A psychometric evaluation of diffusion basis spectrum imaging indicates white matter inflammation in depression

An inflammatory subtype of major depressive disorder (MDD) is associated with treatment resistance pointing to an unmet need for adjunctive treatments. To evaluate treatment-related changes in brain inflammation, diffusion basis spectrum imaging (DBSI) is a promising non-radiation-based technique for longitudinal designs which has been verified with histopathology. However, its use as an endpoint in clinical trials is dependent on its individual-level reliability to robustly track changes. Here, we evaluated two DBSI runs acquired in 94 participants (including 43 participants with MDD) on the same day about 1.5 h apart to assess short-term test-retest reliability. Fiber fraction (reflecting axonal/dendrite density) and hindered fraction (reflecting edema) showed moderate to high test-retest reliability in both gray and white matter regions, whereas restricted fraction (reflecting cellularity) showed lower values in gray and white matter.

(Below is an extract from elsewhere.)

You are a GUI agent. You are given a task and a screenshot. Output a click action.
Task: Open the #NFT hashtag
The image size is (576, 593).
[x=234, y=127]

Group-level reliability was similar in participants with MDD, except for lower reliability of hindered fraction in gray matter. Re-identification rates of individual brain maps were higher using voxel-level white matter signatures compared to gray matter regions of interest (ROIs) (p<.001). Crucially, participants with MDD showed reduced fiber fraction (tmax=4.68, k=38) and elevated hindered fraction (tmax=4.74, k=32) in the cingulate bundle, consistent with increased white matter inflammation, while gray matter ROI-based classification failed to identify cases. We conclude that DBSI is a promising technique to track inflammatory signatures in MDD, particularly in white matter tracts. Since several frontal and subcortical gray matter ROIs showed insufficient reliability, their assessment would require multiple DBSI runs to provide robust estimates.